喬峰杉羞紅了臉,她當然不好意思說她吃醋,她當然不好意思提絹帕上的那個女人,她‘哼’了一聲,道:“我雖然刺了它一劍,但那時又舍不得,於是這一劍故意刺偏了一些。”
聶花郎仔仔細細查看了一下跛馬的那條瘸腿,卻是有一個淺顯的傷口,只是一處皮外傷,道:“多謝您大人大量手下留情。”
喬峰杉‘哼’了一聲,道:“上次手下留情,下一次就不一定手下留情了。也許下一次我手下就算想留情也不一定能留得了情,只怕這手也不歸我控制了。”
聶花郎笑道:“你既然知道我是怎樣的人,你也不會再難為我的赤焰馬了。”
喬峰杉卻道:“非也,我這個人可是喜怒無常,說不定那天不高興,我又會拿劍到處找東西發泄,抓不到淫賊,也隻好拿畜生出出氣了。到時候我可不敢保證你的赤焰馬能安全。”
聶花郎道沒想到她這麽不蠻不講理,卻又拿她毫無辦法。
這醋實在是世上最可怕的一種調味品, 男人吃醋或許沒有什麽,但對於女人來講,那就是非同小可了,女人吃起醋來,不能叫吃了,只能叫喝了。
女人喝起醋來,當真是恐怖至極!
聶花郎無奈地笑了笑,道:“哦,對了,這幾天我們總在一起,不知道是誰照料的它?我看它的精神不錯。”

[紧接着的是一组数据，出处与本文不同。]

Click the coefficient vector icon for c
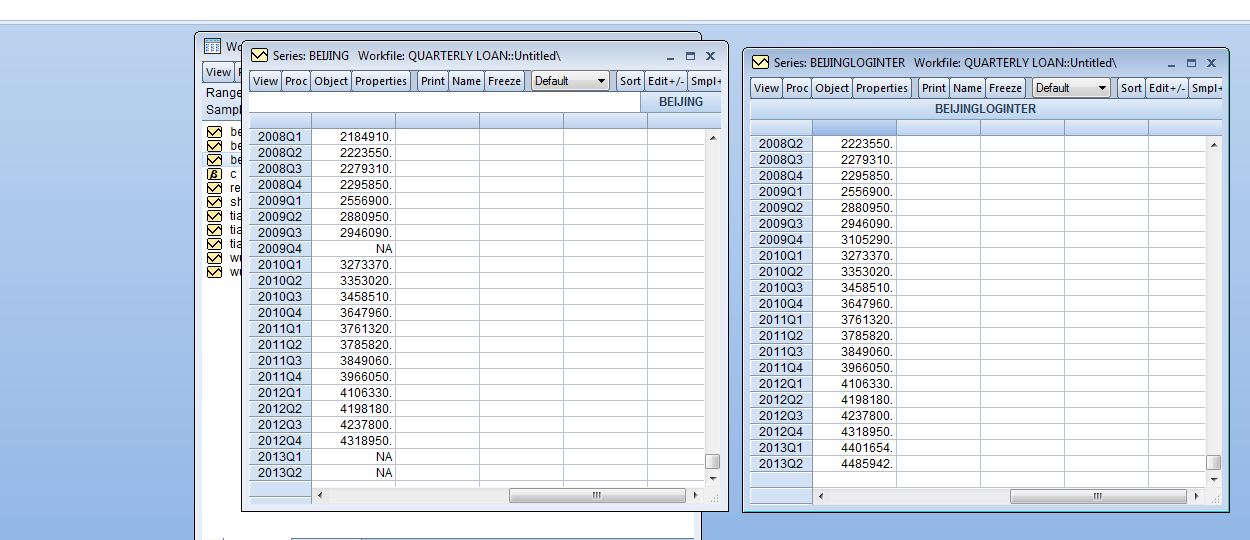Viewport: 1250px width, 540px height. click(x=214, y=174)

喬峰杉乜了他一眼,道:“你猴急什麽!過兩天你就知道了。”
聶花郎心想也是,他將臉貼了貼馬鬃,滿是歡喜。把馬安置在店外空曠處。然後,重又回到了大殿內。其實在他心裡也十之八九已經明白,來到這裡應該是喬峰杉提前安排好了的。否則,這樣暗黑的天氣,跛馬怎弄如此輕易地找到自己。他甚至有些狐疑,她前些天也在這裡待過,那銅盆裡的烏絲也很有可能就是喬峰杉的,不過也無所謂了。只要兩個在一起,跛馬又完好,其他的至於知道不知道清楚不清楚又有什麽關系?
廟外的夜風很清涼,雖然沒有入秋,但是風卻冷如刀割。
大殿的門已經破敗不堪,冷風從門檻外吹進大殿,簡直如進入無人之境。鑽入褲管後,直教人渾身打顫!聶花郎和喬峰杉兩個人均都不願意再出廟門弄些柴火,所以隻好找一個背著風的地方休息。幸好神案上還有一塊雖然陳舊但是完好的灰色案布,他們挪了挪燭台和銅盆,使得案布將神案的外側圍了個嚴實,製成了一個擋風的幔帳。於是兩人鑽入這陳舊的幔帳下相擁而眠,不久便睡著了。
冷冷的大殿中,凶神惡煞的胯下,卻尚存著一絲難得的人間溫暖。